I drive first. The speed limit is eighty, and I’m taking advantage. There is nothing – and I mean NOTHING – for miles around. Not even billboards. The windmills aren’t moving, and even the sheep that occasionally dot the roadside look like stage props. Regardless, we all agree there is something beautiful in the simplicity.

Mom wants me to pull over to get a piece of cactus to take home. I'm not sure why she can't just BUY a cactus. Grandma reminds her there are rattlesnakes and that seems to end the conversation ... for a while.

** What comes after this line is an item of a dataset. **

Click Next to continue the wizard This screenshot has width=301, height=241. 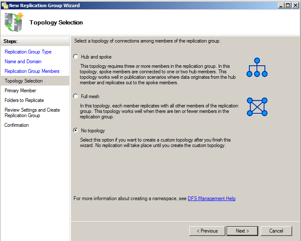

We switch off after a few hours. The girls tell me about the acres of wind turbines we passed when I closed my eyes for 30 minutes in a failed attempt to get some sleep. We stop at all the historical markers we come across. And after what seems like eternity (and a flat butt later), we arrive at Carlsbad Caverns. Mom and I are going to do the Natural Entrance Route, a one mile hike into the depths. It's really, really steep -- so we tell Grandma we'll meet her in the heart of the caverns, which she can access by elevator. We tell her to relax, have a cup of coffee, and we'll do the 8.2 acre Big Room Route together when we get down there.

She's nowhere to be found when we arrive.

Here’s our respective reflections:

MOM
It was as amazing as I remember it. I had never done that approach before – and now find that I’ve outgrown my interest in spelunking. I walked into Slaughter Canyon once -- when my knees where less stiff -- and I was a lot younger. It made me appreciate a good working elevator.

It was also like breathing in the fumes of the world’s largest cat litter box. And there’s just something about grabbing a slimy wet handrail that made me cringe every time I had to do it. Yucky.




GRANDMA
The girls stuck me in an elevator and said we’ll see you downstairs. I looked around. Waited around. Then talked to a park ranger who suggested touring the Big Cavern – either the half mile or mile and a quarter walk. I started with the short tour and decided to go all the way. I came upon a rock formation that looked just like Jabba the Hutt.

Karen and I were too pooped to make our way down to watch the bats fly out. The nice park ranger Amy met earlier suggested we park at the East end of the parking lot. There was a never ending stream of bats. I don’t know how to describe it.


BACK TO ME
My favorite part was meeting Park Ranger Gosia. Actually, that’s just her nickname, but if I tried to tell you her real name, you’d go blind trying to figure out how to pronounce it. She’s from Poznan, Germany -- the same town as my great grandfather. Gosia goes over the rules and regs, telling us not to talk in regular voices since sound can carry up to a quarter mile. She tells us the rules apply to Flat Stanley as well, then regales us with a few stories.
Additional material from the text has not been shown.